**EXERCISE DIRECTIONS:**
Would you output the lines from the one containing "Screen dimensions: 489x231" through the final line of the entries, exactly and with pictures omitted?

======== MATERIAL SUPPLIED ========

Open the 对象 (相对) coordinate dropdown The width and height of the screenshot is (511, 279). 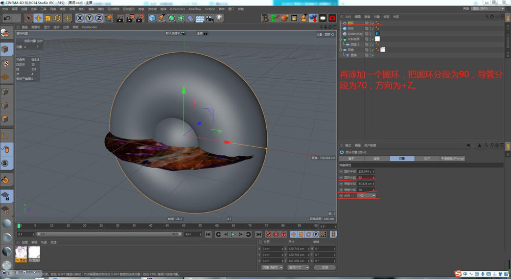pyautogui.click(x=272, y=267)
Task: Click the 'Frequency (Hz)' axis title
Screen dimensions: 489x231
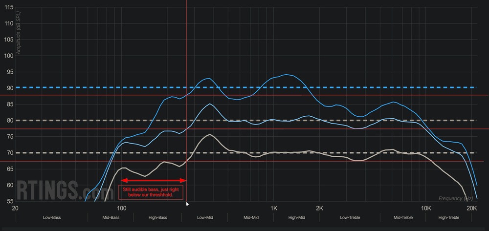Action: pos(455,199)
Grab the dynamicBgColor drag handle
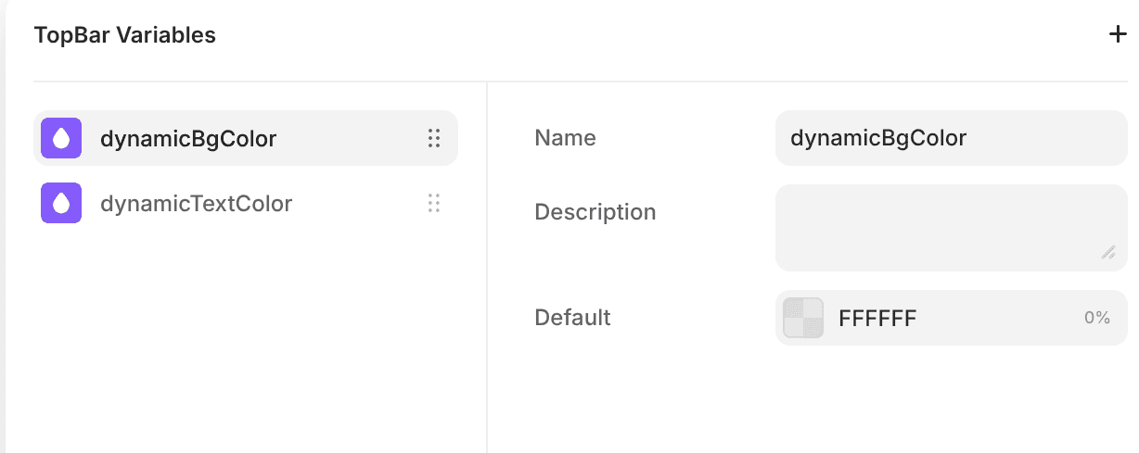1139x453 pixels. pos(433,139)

========

**REPLY TO THE TASK:**
Screen dimensions: 489x231
Action: pos(455,199)
Grab the dynamicBgColor drag handle
1139x453 pixels. pos(433,139)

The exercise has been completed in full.